Desta vez, os que integramos as comunidades de influência cristã, tenderemos para fantasiar a propósito do seu quê de mágico que o número do ano sugere. 2020 é um número que nos fascina e inquieta, porque continuamos a viver aos ritmos da nossa curta capacidade de entendimento do universo. Apesar de todas as vaidades, não passamos de sete mil milhões de seres temerosos, mais determinados pelo instinto de sobrevivência a cada minuto do que pela contribuição para a construção da humanidade, o alfa e omega de todas as utopias.
Claro que há outros tantos, ou mais, que não celebram 2020, alguns já vão quase em cinco mil anos, outros ficam-se por cerca de mil e quatrocentos, embora não se furtem à propensão para a fantasia, tão néscia e egoísta como a que nos torna ridículos a nós.
Já era tempo de que, em vez de procurarmos o algodão fofo das fantasias na transição dos anos, nos dispuséssemos a convocar para as celebrações a lucidez que nos permitiria, em vez da festinha e da ressaca agoniante, a serenidade para promover a análise crítica do que tem sido a via dolorosa desta história, que tínhamos obrigação de conhecer, para não voltarmos ao labirinto das aparências, que nos fintam a racionalidade.
Perante o que podemos observar, não haverá razões para repetir discursos de esperança, sempre negada a cada dia.
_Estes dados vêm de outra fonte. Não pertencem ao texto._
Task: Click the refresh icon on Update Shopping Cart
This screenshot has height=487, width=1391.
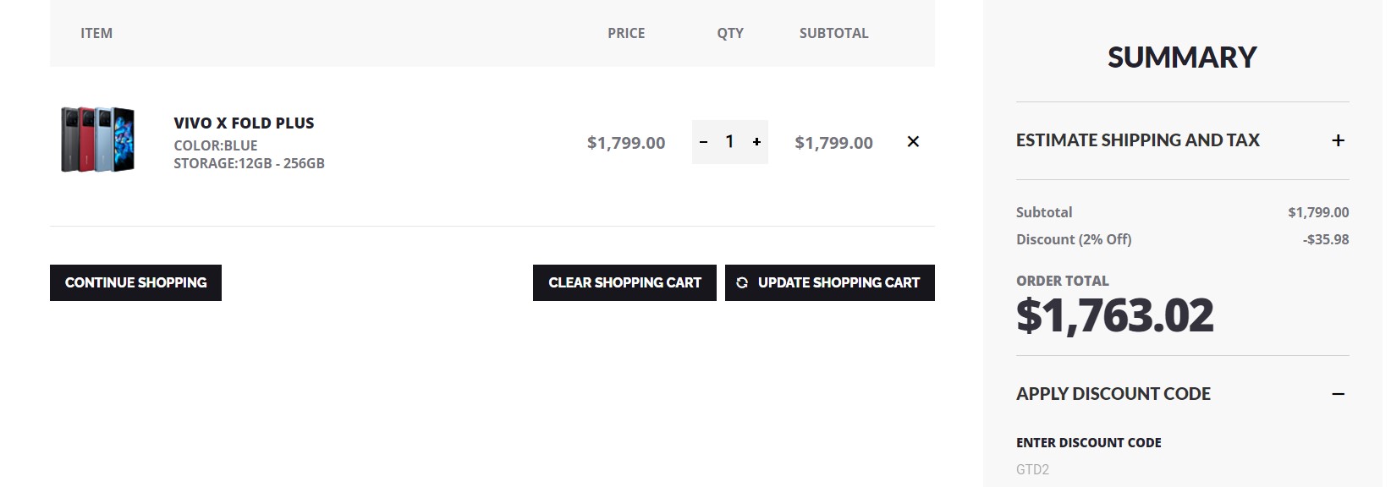Action: click(742, 282)
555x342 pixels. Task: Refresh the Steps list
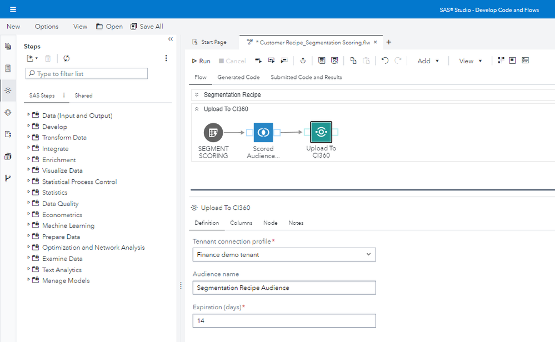point(66,58)
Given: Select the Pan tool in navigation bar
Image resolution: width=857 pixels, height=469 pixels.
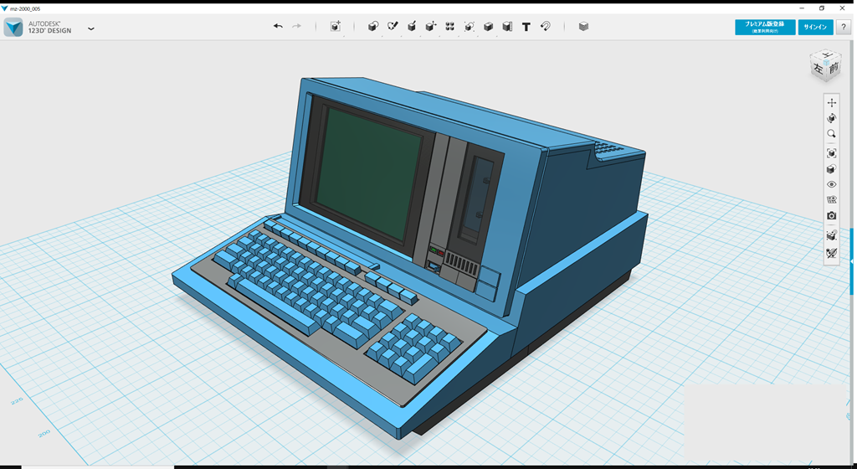Looking at the screenshot, I should pos(831,103).
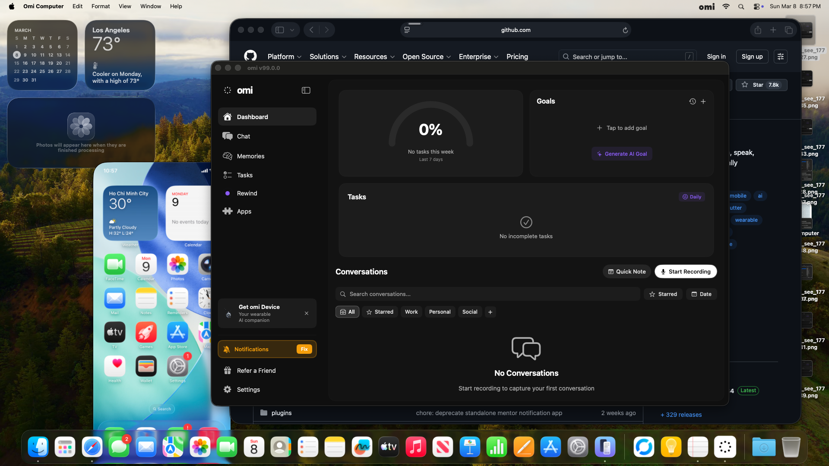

Talvez fosse tempo de reconhecer que a prosperidade material não é o único remédio para o mundo dos homens, que mais importante é a procura da solidariedade, da igualdade, da fraternidade, que são os garantes da liberdade, essência provável da condição humana.
Uma sabedoria difusa, que convive com a torrente da ignorância boçal, selvática e arrogante, diz-nos que de boas intenções está o inferno cheio. Não vale a pena continuar com pias intenções, proclamações angustiadas, quase choramingas, farsas à procura da absolvição, porque não será por aí que daremos contributos para que o futuro seja mais respirável.
A lucidez devia conduzir-nos a reconhecer corajosamente que é preciso mudar de rumo, em vez de caminharmos, num vale de lágrimas, para os abismos da barbárie, consumando destino miserável para uma aventura de milhões de anos.
Se assim não for, resta-nos encarneirar num rebanho desorientado, pelas veredas da indignidade, do instinto que partilhamos com os restantes animais, até à dissolução inglória na biosfera. Pode ser que algures no tempo cósmico, as moléculas que nos configuraram rebentem em flores num outro paraíso terreal.